With columns, fountains and trees, the square provided a beautiful context. Residents, the municipal administration, the local history association with a local chronicler and the mayor at the time regretted the demolition of the column, as a result of which the town lost its center and the square its soul in 1993. The column reliefs are stored in the basement of the cultural center, reflecting human life with expressive forms: scenes of crafts and trades, scenes of the resistance of the working people, allegorical depictions of hardship, despair and resignation, and finally scenes of the industrialization of the 1970s.

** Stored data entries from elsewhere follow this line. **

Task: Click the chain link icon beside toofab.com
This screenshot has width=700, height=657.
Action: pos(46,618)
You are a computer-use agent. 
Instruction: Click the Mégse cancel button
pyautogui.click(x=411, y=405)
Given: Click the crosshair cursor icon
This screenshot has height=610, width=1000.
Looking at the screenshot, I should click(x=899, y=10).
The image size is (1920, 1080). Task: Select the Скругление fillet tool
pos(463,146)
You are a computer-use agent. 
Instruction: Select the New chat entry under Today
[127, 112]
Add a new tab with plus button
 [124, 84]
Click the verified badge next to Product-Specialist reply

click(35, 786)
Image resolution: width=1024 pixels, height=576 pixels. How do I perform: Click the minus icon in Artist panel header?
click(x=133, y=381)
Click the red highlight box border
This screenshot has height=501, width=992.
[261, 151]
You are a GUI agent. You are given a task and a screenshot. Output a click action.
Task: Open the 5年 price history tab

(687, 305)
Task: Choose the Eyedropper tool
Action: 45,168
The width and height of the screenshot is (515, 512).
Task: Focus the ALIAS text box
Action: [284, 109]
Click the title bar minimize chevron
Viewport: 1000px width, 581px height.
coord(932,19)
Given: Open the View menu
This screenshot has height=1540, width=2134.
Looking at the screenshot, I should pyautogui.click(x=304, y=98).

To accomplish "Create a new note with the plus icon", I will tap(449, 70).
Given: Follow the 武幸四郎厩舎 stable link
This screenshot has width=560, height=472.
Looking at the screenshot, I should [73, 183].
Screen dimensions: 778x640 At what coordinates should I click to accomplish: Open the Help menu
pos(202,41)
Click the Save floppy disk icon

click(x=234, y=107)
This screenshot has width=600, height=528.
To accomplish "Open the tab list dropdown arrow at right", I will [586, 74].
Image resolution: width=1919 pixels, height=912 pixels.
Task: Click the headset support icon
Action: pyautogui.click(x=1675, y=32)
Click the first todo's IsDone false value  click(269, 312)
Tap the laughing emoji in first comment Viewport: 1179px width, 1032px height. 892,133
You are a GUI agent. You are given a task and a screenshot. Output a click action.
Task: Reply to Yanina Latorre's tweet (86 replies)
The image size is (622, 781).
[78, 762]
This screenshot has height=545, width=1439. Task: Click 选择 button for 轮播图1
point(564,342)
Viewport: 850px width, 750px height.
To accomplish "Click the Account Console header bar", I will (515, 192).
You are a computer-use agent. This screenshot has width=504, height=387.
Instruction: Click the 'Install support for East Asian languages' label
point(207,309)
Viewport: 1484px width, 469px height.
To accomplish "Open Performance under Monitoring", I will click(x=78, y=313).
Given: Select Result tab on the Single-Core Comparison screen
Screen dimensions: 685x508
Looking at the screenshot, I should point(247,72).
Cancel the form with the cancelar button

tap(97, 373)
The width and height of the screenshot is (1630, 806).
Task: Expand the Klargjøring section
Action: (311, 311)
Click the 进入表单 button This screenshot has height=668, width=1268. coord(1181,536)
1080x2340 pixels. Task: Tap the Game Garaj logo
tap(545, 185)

The reliefs, whose models were created by Otto Kayser and which were made using copper chasers by the metalworker Klaus Kirchner from Günther Laufer’s workshop in Eisenach, impress with their differentiated artistic ability and lifelike design. The expressive, cubist and allegorically heightened motifs show how the artist understood socialist realism. The recovery of Otto Kayser’s art can be expected in Seebach. Fortunately, there is the political will and the aesthetic interest that in the future the reliefs will find a new place on the empty walls in the cultural center in a protected and dignified manner.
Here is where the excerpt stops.